A l’occasion de la Journée Mondiale du Refus de la Misère, dimanche 17 octobre, focus sur un rapport qui dénonce les effets persistants de la crise sanitaire, sur les plus démunis.
"Je crois que depuis la pandémie, on est tous pauvres. Il y a pas d’autre mot. On était déjà pauvres, mais alors ça nous a pas aidé !".
Pascale a 54 ans, et vit à Vence dans les Alpes Maritimes. Cette mère de quatre filles est l’une des huit personnes interrogées par le collectif Alerte Paca.
Dans son rapport publié en octobre 2021, fruit de l’analyse du territoire par plusieurs associations (Action contre la Faim, Emmaüs, Médecins du Monde, les Petits Frères des Pauvres, le Secours Catholique et Uriopss), le constat est alarmant : les conséquences sociales de la crise sanitaire perdurent, pour les plus démunis.
Huit histoires, huit témoignages des temps difficiles, que le collectif a choisi de mettre en avant pour dénoncer l’ultra-précarité dans la région.
Pascale, était employée de maison. Avec l’épidémie, en 2020, elle a perdu son emploi : "parce que les enfants préféraient s’occuper eux-mêmes de leurs parents âgés". Par la suite, elle sera déclarée inapte à son poste, à cause d’une hernie discale. Pendant six mois, Pascale ne touche aucune indemnité journalière de la Sécurité Sociale.
Alors les dettes s’accumulent. Aujourd’hui, elle perçoit 300 euros de chômage, et 108 euros de RSA. Montant de ses dettes : 3000 euros d’impayés de loyers.
Après cinq ans de demande de logement social, Pascale a enfin été relogée, dans un 35 m2 à 300 euros. Un soulagement de courte durée, car elle sait qu’elle va devoir très vite retrouver du travail pour rester à flots.
Avec la crise, un phénomène de "descension sociale"
A la crise sanitaire, s’est jointe une crise sociale. Nombreux sont ceux, qui comme Pascale, ont perdu leur emploi en 2020. D’après le collectif Alerte Paca, 24.000 emplois ont été détruits en 2020 dans le secteur privé, 15.000 dans le secteur tertiaire.
Des chiffres qui viennent gonfler ceux des minimas sociaux : "au niveau national, le nombre d’allocataires du RSA a augmenté de 7,5% de décembre 2019 à janvier 2020, contre 11,8% en Paca.", détaille le rapport.
Ils sont auto-entrepreneurs, ouvriers, commerçants, chefs d’entreprise, salariés précaires. La précarité touche toutes les couches de la société.
Ils sont étudiants aussi, comme Dina. Elle est libanaise, et vit en France depuis 2017, avec une licence en Santé Publique comme bagages. Elle travaillait "au noir" dans un restaurant avant la crise.
Lorsque tout s’est arrêté, les dettes se sont accumulées : 1200 euros d’impayés de loyers.

Extrait des données:
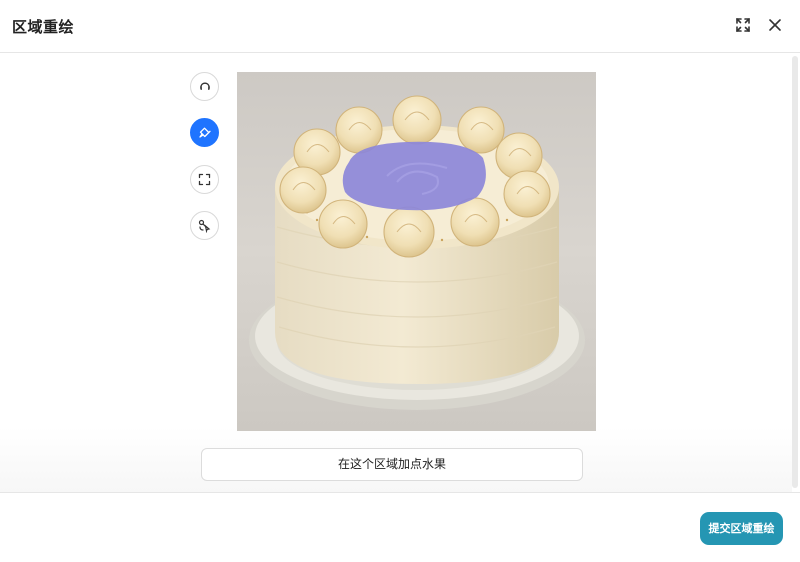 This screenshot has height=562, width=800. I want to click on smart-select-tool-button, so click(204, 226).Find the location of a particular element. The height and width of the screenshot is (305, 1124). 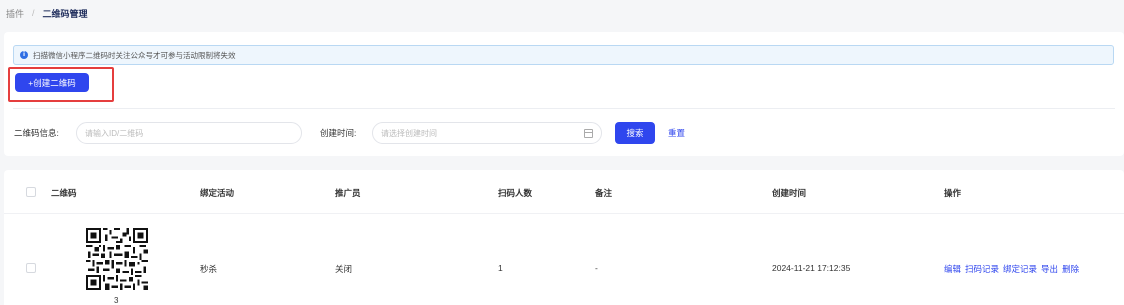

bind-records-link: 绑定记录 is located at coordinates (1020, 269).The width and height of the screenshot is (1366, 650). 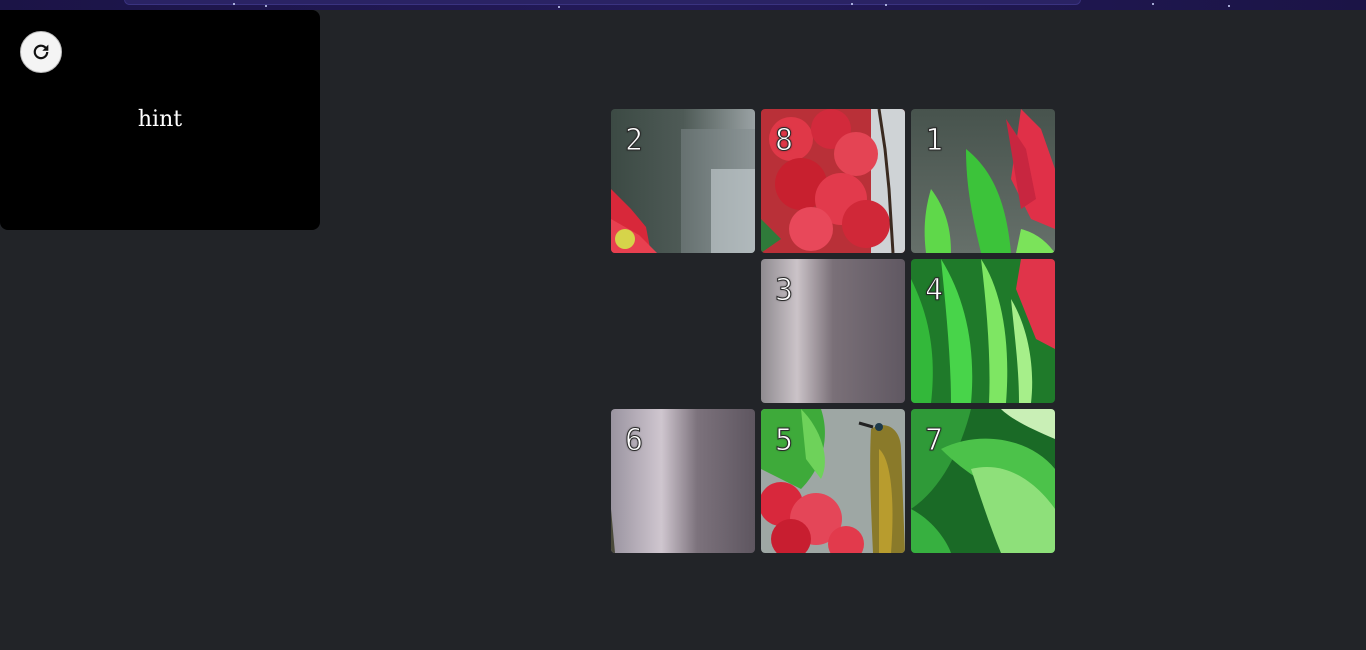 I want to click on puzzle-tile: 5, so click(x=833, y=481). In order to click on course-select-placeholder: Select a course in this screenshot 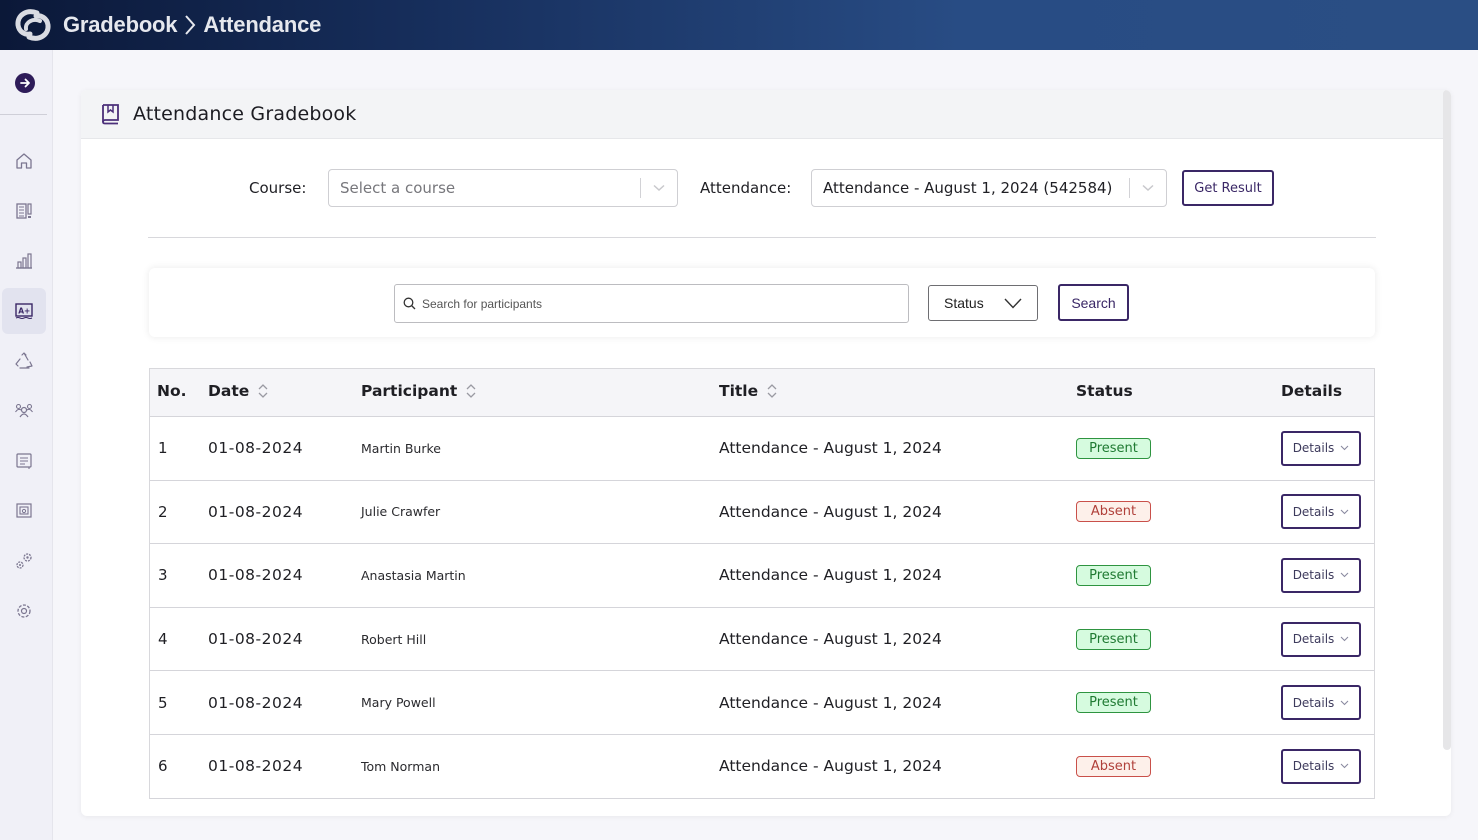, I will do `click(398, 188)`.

...

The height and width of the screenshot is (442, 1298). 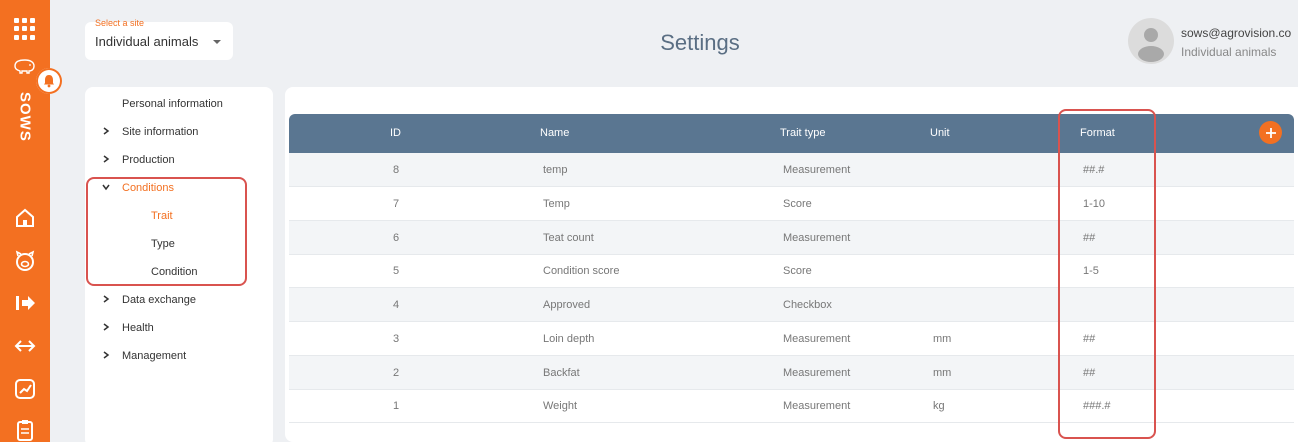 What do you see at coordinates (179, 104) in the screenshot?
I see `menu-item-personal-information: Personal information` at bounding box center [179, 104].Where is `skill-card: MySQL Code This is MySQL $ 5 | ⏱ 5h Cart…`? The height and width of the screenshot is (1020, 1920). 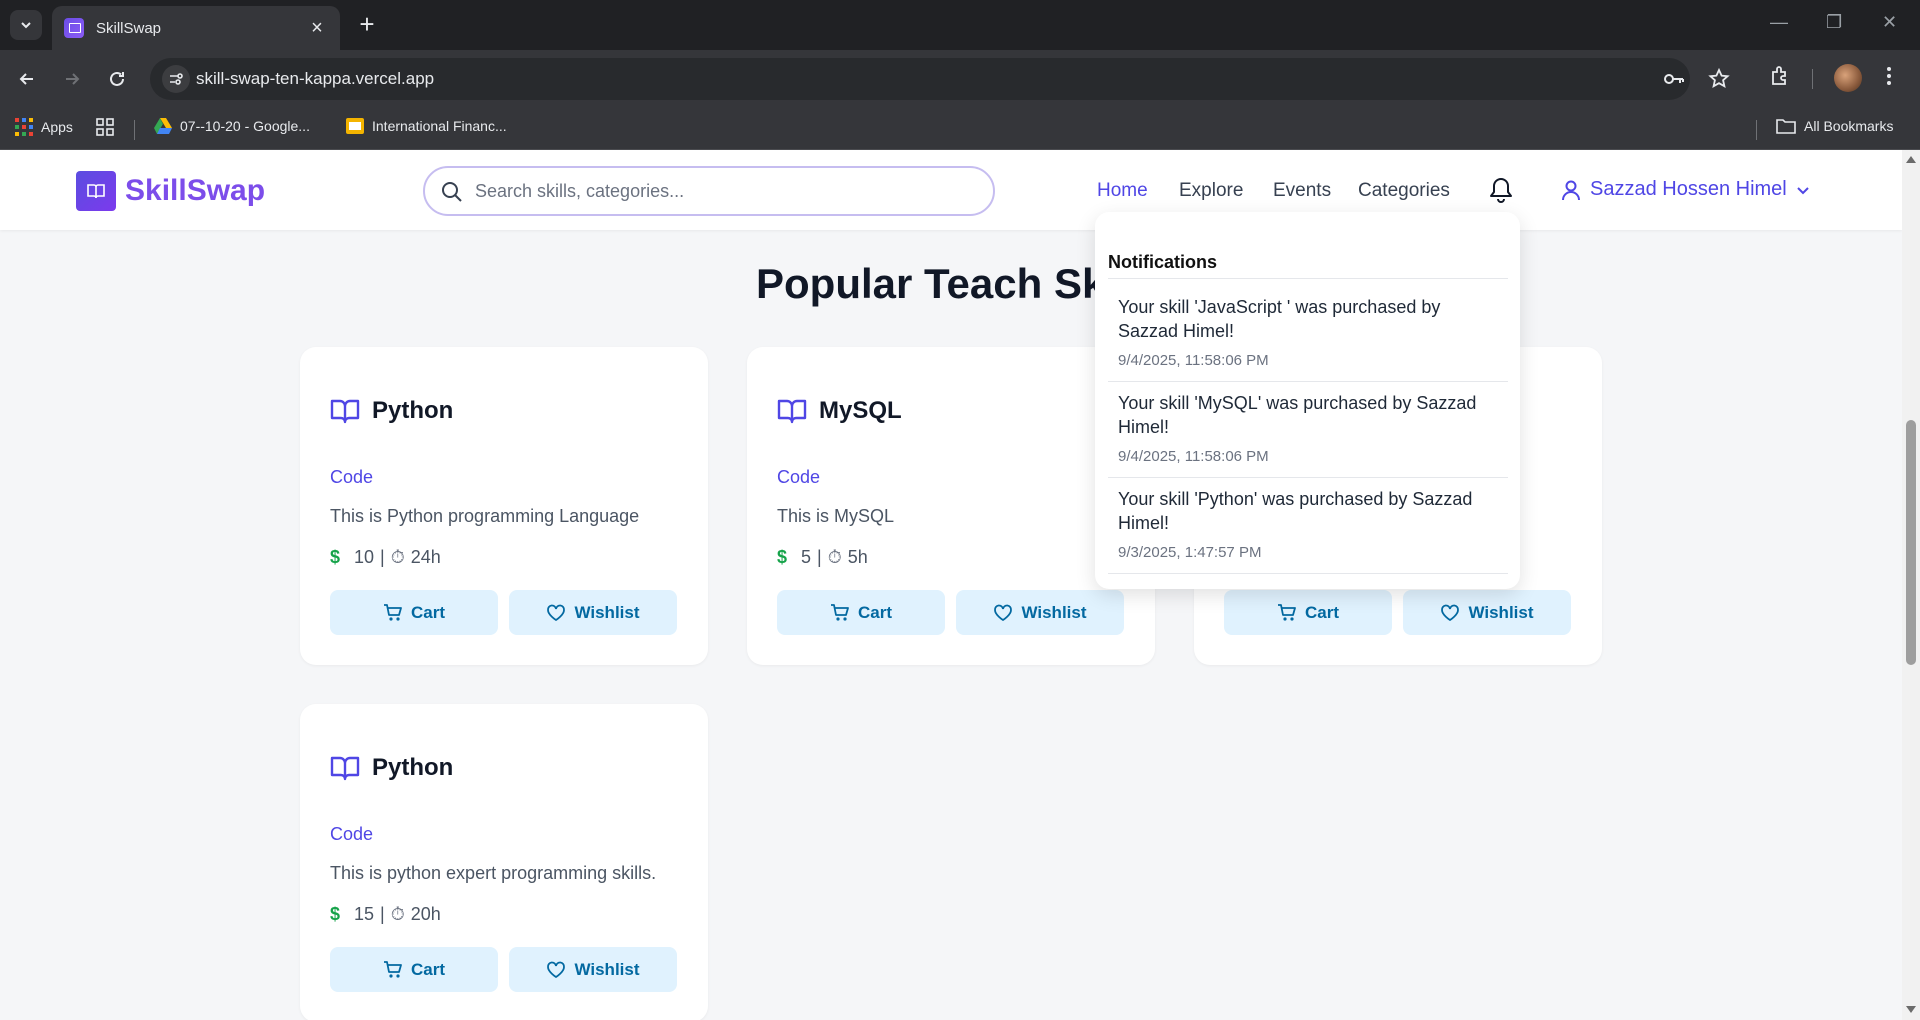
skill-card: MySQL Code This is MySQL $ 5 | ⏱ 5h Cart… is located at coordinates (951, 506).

Présentation:
D'après le texte fourni, répondez brièvement aux questions suivantes.
(a) Quel âge a Pascale ?
(b) Selon le collectif Alerte Paca, combien d'emplois ont été détruits en 2020 dans le secteur privé ?
(c) Depuis quelle année Dina vit-elle en France ?

Réponse proposée:
(a) Pascale a 54 ans.
(b) 24.000 emplois ont été détruits dans le secteur privé.
(c) Dina vit en France depuis 2017.